- [EXERCISE GOAL]
Go through the data below line by line and report how many lines contain "computer", giving only that figure.

Start of EXERCISE INPUT

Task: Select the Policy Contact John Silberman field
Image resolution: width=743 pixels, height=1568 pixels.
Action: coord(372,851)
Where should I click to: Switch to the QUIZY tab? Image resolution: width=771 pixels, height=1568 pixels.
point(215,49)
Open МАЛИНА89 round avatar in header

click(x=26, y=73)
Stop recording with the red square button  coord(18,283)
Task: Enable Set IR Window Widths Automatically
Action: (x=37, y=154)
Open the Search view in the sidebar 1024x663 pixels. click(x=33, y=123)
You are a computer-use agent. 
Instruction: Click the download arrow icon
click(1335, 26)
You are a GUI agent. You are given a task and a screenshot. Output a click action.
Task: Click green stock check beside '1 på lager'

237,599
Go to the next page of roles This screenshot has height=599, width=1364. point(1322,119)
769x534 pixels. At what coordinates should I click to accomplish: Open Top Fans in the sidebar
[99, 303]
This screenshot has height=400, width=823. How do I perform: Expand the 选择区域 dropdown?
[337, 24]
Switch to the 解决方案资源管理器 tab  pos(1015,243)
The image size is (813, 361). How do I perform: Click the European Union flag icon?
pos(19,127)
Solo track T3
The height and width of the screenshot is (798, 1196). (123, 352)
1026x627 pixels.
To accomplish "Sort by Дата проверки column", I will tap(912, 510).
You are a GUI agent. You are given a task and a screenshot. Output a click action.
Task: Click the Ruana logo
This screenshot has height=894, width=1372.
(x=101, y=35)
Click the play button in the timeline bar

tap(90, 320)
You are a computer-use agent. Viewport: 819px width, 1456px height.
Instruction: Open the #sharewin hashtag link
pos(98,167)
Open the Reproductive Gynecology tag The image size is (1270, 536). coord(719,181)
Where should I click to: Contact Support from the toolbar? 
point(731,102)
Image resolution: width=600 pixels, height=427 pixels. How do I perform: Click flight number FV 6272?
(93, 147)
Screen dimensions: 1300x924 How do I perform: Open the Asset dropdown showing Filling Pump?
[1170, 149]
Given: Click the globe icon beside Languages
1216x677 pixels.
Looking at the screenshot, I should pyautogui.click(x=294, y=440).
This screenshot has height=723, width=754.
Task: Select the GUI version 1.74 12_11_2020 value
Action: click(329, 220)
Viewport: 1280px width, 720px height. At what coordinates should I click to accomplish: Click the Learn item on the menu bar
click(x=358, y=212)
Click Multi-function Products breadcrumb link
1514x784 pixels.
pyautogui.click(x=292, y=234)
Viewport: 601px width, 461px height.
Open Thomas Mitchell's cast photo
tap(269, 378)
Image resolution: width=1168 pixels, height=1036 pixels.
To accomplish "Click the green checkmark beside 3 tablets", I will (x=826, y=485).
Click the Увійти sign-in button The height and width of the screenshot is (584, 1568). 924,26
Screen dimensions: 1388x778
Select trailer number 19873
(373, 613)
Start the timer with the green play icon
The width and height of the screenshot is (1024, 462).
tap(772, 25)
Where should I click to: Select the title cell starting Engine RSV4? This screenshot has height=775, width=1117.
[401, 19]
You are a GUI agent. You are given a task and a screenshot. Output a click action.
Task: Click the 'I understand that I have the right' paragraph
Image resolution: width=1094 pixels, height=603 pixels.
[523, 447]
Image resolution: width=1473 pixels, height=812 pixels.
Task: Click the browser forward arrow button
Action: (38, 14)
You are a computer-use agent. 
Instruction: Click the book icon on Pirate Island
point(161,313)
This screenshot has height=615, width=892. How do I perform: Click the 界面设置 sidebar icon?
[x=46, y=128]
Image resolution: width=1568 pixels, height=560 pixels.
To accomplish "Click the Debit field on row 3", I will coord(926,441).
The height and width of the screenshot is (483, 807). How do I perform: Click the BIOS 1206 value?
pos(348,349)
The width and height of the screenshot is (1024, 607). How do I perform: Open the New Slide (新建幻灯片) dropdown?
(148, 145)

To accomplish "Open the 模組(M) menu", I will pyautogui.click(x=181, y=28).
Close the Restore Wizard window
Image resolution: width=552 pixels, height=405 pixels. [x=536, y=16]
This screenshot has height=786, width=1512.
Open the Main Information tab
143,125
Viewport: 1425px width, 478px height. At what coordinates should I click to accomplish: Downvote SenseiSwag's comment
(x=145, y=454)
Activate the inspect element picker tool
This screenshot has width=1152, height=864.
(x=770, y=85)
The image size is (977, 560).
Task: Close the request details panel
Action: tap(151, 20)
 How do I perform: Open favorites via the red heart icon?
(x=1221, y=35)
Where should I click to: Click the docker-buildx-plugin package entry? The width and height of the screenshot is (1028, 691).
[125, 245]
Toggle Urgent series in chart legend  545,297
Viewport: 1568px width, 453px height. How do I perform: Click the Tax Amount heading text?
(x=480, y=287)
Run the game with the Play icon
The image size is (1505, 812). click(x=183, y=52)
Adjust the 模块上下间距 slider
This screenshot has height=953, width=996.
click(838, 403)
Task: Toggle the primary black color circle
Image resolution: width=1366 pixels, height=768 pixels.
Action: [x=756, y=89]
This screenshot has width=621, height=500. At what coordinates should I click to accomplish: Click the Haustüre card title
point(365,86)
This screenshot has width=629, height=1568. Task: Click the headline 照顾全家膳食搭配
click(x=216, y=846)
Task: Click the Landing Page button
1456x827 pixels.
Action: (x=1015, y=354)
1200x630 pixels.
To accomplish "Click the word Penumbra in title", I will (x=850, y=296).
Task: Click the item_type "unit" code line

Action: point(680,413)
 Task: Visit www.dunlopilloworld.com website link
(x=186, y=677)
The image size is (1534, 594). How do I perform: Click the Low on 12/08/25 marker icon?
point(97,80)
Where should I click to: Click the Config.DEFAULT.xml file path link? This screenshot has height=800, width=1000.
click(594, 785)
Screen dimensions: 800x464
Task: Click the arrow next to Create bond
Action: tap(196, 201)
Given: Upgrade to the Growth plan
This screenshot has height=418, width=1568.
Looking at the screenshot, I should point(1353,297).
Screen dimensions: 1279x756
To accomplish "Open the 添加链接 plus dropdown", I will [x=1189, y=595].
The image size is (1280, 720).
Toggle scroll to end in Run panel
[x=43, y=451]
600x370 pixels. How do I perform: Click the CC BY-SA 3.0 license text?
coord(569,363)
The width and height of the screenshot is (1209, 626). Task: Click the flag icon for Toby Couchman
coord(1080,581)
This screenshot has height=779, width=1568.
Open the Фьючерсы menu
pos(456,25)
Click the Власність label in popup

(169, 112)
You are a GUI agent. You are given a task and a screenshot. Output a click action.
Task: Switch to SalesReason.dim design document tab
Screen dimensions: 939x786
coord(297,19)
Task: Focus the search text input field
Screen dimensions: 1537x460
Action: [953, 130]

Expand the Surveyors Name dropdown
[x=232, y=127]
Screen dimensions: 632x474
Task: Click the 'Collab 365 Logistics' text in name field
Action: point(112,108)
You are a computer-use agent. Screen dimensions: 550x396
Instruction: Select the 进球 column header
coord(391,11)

End of EXERCISE INPUT

- [ANSWER SECTION]
4